### Collected data
*-*-*
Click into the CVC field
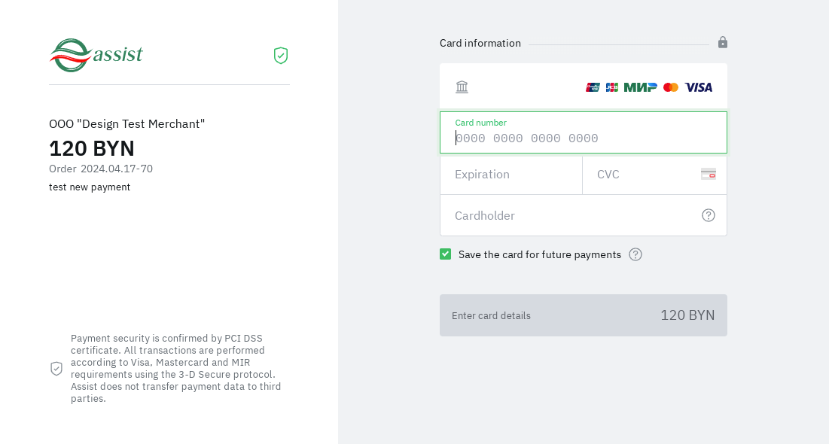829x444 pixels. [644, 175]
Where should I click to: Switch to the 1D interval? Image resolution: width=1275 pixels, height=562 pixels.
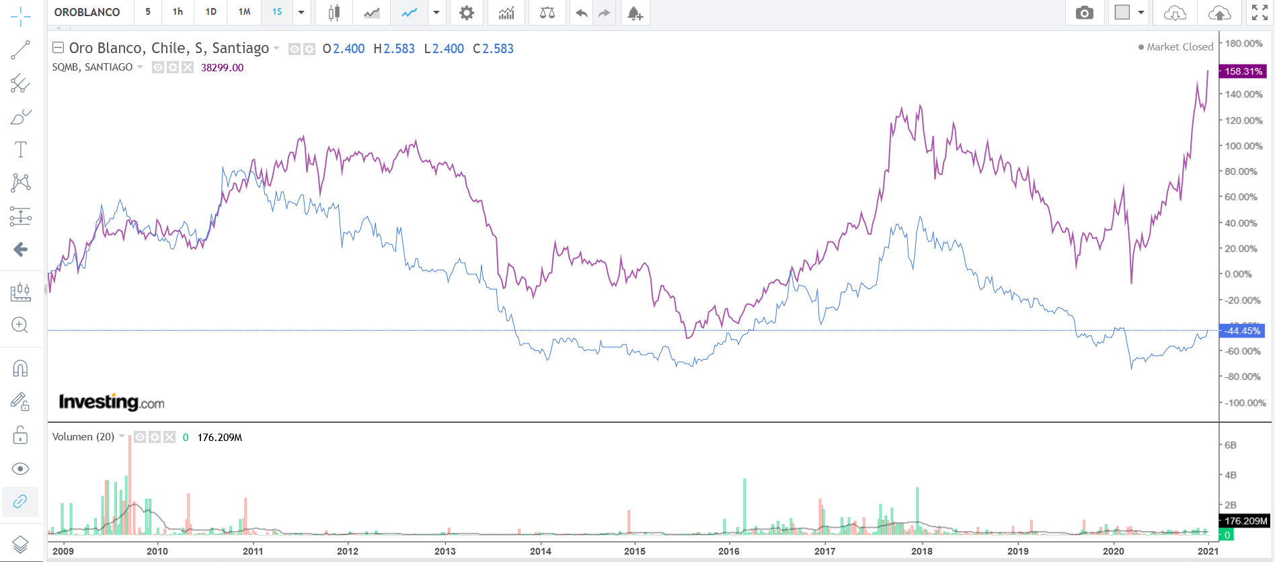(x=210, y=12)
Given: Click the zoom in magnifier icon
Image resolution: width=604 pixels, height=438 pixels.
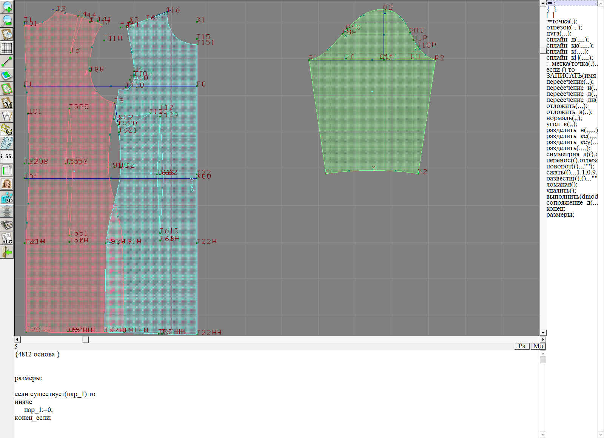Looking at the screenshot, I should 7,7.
*-*-*
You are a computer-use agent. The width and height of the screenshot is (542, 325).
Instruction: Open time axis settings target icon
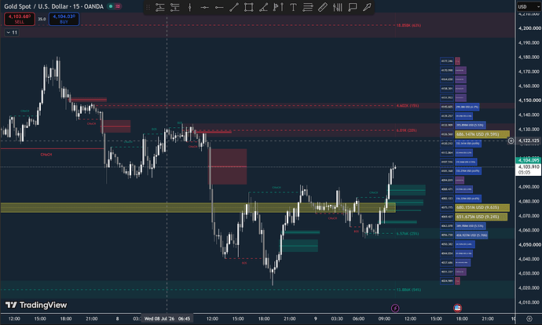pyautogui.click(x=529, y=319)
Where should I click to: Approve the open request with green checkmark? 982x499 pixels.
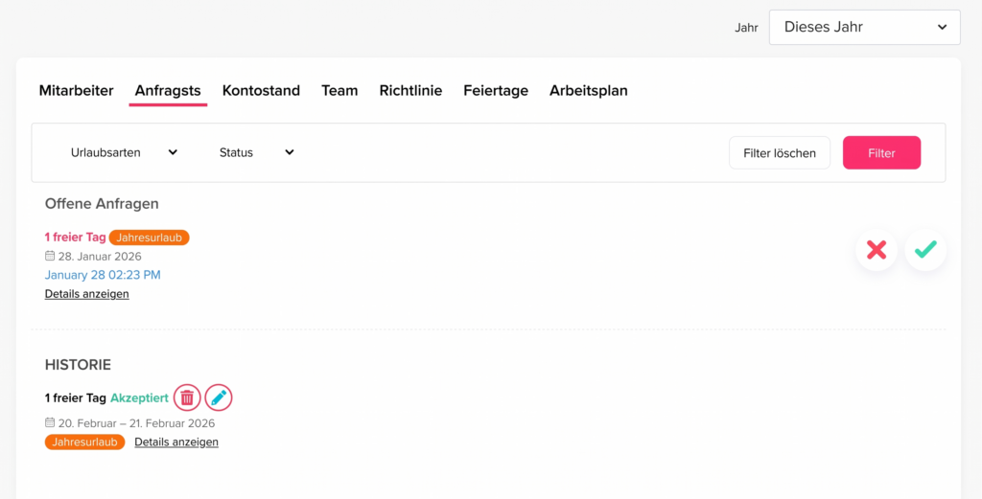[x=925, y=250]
*-*-*
### What the task asks
Please transcribe exactly the part of the records that opens with the line containing "Click into the CVC field" and closes with the line containing "Given: Click the zoom in magnifier icon", both ends included, and leave out the pictures.

### Response to this task
Click into the CVC field
829x444 pixels. [644, 175]
Where should I click to: Switch to the 1D interval? Image resolution: width=1275 pixels, height=562 pixels.
(x=210, y=12)
Given: Click the zoom in magnifier icon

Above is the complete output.